Amazingly, when using that final method of diagramming, every sequence of numbers that’s a Baxter permutation gives you a valid floorplan. And going through that same sequence, first forwards and then backward, always gives you a pair of twin binary trees that — you guessed it — is again perfectly complementary. (There’s no overlap when you write out each parent node’s subnodes for both trees onto a single chart.)

“You give me a Baxter permutation, I can tell you what the floorplan is. You give me a floorplan, I can tell you what the twintrees are, and you give me a twintree, I can tell you what’s the unique Baxter permutation that generates it!”
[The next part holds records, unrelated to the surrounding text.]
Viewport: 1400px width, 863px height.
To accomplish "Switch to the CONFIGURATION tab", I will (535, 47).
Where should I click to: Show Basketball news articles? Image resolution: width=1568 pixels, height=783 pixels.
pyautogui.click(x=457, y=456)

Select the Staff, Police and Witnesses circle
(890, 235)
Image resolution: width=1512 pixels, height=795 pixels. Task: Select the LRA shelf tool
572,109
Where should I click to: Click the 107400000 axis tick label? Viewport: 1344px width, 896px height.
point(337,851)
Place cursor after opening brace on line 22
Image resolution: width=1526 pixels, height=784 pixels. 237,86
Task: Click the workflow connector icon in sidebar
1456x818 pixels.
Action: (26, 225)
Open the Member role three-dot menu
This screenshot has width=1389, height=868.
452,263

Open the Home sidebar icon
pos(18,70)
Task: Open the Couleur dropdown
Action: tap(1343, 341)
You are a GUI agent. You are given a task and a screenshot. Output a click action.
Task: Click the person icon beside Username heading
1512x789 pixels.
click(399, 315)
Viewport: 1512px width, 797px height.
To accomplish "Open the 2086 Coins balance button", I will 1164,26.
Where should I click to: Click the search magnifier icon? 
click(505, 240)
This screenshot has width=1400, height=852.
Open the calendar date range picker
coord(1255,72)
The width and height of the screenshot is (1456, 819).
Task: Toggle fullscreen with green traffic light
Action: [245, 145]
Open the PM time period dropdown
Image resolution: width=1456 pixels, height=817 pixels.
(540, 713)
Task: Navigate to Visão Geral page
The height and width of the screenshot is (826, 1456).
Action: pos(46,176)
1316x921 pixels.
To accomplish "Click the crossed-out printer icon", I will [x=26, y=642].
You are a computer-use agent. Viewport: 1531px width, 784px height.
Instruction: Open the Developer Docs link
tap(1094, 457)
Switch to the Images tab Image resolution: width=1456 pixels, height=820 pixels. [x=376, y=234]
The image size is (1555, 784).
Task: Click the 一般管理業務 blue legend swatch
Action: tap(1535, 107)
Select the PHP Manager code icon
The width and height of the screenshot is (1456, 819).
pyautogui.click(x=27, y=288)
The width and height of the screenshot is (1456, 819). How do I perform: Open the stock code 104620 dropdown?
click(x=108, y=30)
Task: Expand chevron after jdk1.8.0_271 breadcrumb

As Knuth explained on his webpage, “Three fascinating concepts, which seem at first to be entirely unrelated to each other, are in fact in one-to-one correspondence, via three beautiful algorithms.”

Knuth has written programs that perform all the operations — like a program that converts Baxter permutations into floorplans. (“If you give it a permutation that’s not a Baxter permutation,” Knuth tells the audience, “it sneers at you, and says ‘Too bad. You lose. It’s not a Baxter permutation!” ) He’s even used Unix pipes to send the output of one program as the input for the next — and “I get back, of course, the one I started with.”

> baxter-to-floorplan | floorplan-to-twintree-ttform | twintree-to-baxter

After 60 years of writing, and a lifetime of exploring mathematical algorithms, Knuth looked up to see that he’d talked 10 minutes past the scheduled hour. And then he joked that he was glad. “I was expecting to be 20 minutes over.”

“Thanks for listening, and I’m ready for questions.”